DALABA : LE PREMIER MINISTRE LANCE LES DEUXIEMES EPREUVES DU BACCALAUREAT UNIQUE 2025

Dalaba, 23 juin 2025 – Après le lancement officiel à Pita des premières épreuves du Baccalauréat unique, session 2025, le Premier ministre a procédé au lancement des secondes épreuves à l’École primaire Elhadji Alpha Yaya Diallo.

Cet établissement publique est l’unique centre d’examen de la Préfecture de Dalaba avec 201 candidats, dont 85 filles.

Le Premier ministre a salué la qualité de l’organisation ainsi que la forte représentativité des filles : « Nous sommes au cœur du Fouta, une région historiquement conservatrice, où les filles étaient peu encouragées à aller à l’école. Aujourd’hui, apprendre que la région de Mamou enregistre le plus fort taux de représentativité féminine au niveau national (43 %) témoigne d’un changement profond. C’est également un indicateur fort du progrès dans le développement du capital humain dans le pays. »

Pour le Chef du Gouvernement lorsqu’une fille atteint le niveau du certificat d’études, ses enfants ont toutes les chances d’aller plus loin qu’elle dans les études. « scolariser les filles aujourd’hui, c’est préparer une génération future encore mieux instruite, capable d’atteindre l’enseignement supérieur », a dit le Premier ministre.

Avant de quitter Dalaba pour Mamou, le Premier ministre a encouragé les candidats, en restant serein face aux épreuves et leur a souhaité bonne chance

Les deuxièmes épreuves portent sur le français pour les Sciences sociales, et sur les mathématiques pour les Sciences mathématiques et les Sciences expérimentales.

PITA : LE PREMIER MINISTRE LANCE OFFICIELLEMENT LES ÉPREUVES DU BACCALAURÉAT UNIQUE 2025

Pita, le 23 juin 2025 – Le Premier ministre, Chef du Gouvernement, M. Amadou Oury BAH, a officiellement lancé les premières épreuves du Baccalauréat unique, session 2025, au lycée Elhadji Ibrahima Barry, dans le quartier Guèmè 2, Commune urbaine de Pita.

Pour cette session, la préfecture de Pita enregistre un total de 345 candidats, dont 182 filles. Tous composeront dans un seul centre d’examen. L’option Sciences sociales (enseignement général) enregistre le plus grand nombre de candidats de la préfecture.

Cette année, 72 937 candidats sont inscrits sur l’ensemble du territoire national, dont 31 218 filles, représentant 43 % des effectifs. Par ailleurs, le nombre de candidats libres s’élève à 27 601. Au niveau régional, Mamou compte cette année 1 031 candidats, dont 489 filles.

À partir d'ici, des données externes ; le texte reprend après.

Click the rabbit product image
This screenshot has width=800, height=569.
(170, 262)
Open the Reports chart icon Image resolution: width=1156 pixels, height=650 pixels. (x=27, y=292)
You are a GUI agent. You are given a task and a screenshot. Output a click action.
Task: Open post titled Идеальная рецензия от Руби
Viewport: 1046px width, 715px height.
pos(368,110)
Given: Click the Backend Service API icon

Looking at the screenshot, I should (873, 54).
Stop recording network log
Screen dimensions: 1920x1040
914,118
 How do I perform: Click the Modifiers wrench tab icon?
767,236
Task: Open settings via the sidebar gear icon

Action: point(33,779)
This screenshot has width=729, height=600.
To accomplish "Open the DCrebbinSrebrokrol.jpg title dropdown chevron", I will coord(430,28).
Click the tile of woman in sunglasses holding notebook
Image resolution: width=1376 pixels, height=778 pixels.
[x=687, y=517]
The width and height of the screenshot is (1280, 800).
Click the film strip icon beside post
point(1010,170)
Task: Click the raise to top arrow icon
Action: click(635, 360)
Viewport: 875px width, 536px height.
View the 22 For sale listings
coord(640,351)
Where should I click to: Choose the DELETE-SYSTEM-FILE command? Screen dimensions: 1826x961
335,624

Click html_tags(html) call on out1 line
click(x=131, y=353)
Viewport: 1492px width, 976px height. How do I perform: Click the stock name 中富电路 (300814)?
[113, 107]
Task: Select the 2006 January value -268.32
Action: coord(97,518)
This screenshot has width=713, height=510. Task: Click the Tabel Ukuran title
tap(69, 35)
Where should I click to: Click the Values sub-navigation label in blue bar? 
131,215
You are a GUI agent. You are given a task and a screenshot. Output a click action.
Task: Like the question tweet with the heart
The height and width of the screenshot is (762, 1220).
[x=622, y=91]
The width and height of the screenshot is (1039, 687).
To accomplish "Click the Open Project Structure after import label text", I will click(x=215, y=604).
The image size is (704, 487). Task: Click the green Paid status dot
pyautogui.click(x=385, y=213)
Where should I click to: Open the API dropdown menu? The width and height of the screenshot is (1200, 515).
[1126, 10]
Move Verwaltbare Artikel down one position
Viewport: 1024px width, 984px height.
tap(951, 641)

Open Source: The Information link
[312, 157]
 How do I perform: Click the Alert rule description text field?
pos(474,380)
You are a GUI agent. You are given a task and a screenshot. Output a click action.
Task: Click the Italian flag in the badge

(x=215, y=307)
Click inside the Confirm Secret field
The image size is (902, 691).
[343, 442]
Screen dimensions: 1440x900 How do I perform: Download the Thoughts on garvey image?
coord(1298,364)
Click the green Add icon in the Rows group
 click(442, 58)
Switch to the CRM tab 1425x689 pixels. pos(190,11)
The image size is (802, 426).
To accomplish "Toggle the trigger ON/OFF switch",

Au nom du Président de la République, le Premier ministre, Chef du Gouvernement, a souligné que les plus grandes réformes qui doivent être engagées concernent le secteur éducatif, car, pour lui, la principale ressource dont dispose un pays, c’est le capital humain. C’est pourquoi des efforts sont consentis, et progressivement, des résultats sont enregistrés, à travers les performances remarquables de certains talents que compte notre pays.

Il a invité les élèves au calme et à la sérénité, les exhortant à ne pas se précipiter face aux sujets, qui portent « sur ce qui leur a été enseigné pendant le cycle secondaire ».

« Nous lançons les épreuves non pas dans un établissement public… Cela traduit la nécessité de renforcer les capacités d’accueil et la fonctionnalité des établissements publics, afin de les mettre au même niveau que ceux du secteur privé. Ce n’est pas de la concurrence. Le secteur privé a longtemps comblé les lacunes du public », a-t-il ajouté après le lancement.

Selon les options, les premières épreuves portent sur l’histoire pour les Sciences sociales, et sur l’anglais pour les Sciences mathématiques et les Sciences expérimentales.

Cette année le lancement se fait sous le signe de la responsabilité et de la professionnalisation du système éducatif.